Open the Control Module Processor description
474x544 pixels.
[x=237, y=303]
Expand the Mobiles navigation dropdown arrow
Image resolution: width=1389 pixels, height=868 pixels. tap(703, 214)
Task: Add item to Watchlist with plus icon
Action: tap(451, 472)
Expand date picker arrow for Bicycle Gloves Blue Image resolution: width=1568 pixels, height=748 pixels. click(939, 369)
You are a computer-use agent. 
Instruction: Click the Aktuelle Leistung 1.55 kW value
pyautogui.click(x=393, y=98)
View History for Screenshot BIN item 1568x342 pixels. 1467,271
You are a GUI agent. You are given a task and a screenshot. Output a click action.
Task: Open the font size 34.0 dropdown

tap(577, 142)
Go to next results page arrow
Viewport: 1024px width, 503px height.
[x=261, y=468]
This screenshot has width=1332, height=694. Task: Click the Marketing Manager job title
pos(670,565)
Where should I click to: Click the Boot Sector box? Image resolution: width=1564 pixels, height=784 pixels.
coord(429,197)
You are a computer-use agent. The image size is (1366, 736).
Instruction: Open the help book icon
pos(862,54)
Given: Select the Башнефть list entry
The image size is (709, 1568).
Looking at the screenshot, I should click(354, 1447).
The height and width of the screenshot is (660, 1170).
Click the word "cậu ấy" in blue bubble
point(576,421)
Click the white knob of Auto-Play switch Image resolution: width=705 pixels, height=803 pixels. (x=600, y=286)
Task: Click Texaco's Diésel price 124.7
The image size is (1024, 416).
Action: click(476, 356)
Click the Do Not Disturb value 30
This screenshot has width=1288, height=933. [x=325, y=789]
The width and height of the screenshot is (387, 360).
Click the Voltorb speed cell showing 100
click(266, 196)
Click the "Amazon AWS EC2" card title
::::
**YOUR INSTRUCTIONS**
Your answer should consist of copies of the lines above that include the string "computer".

**ANSWER TO THE PROBLEM**
You are a computer-use agent. 
You are a computer-use agent. The image size is (1366, 736).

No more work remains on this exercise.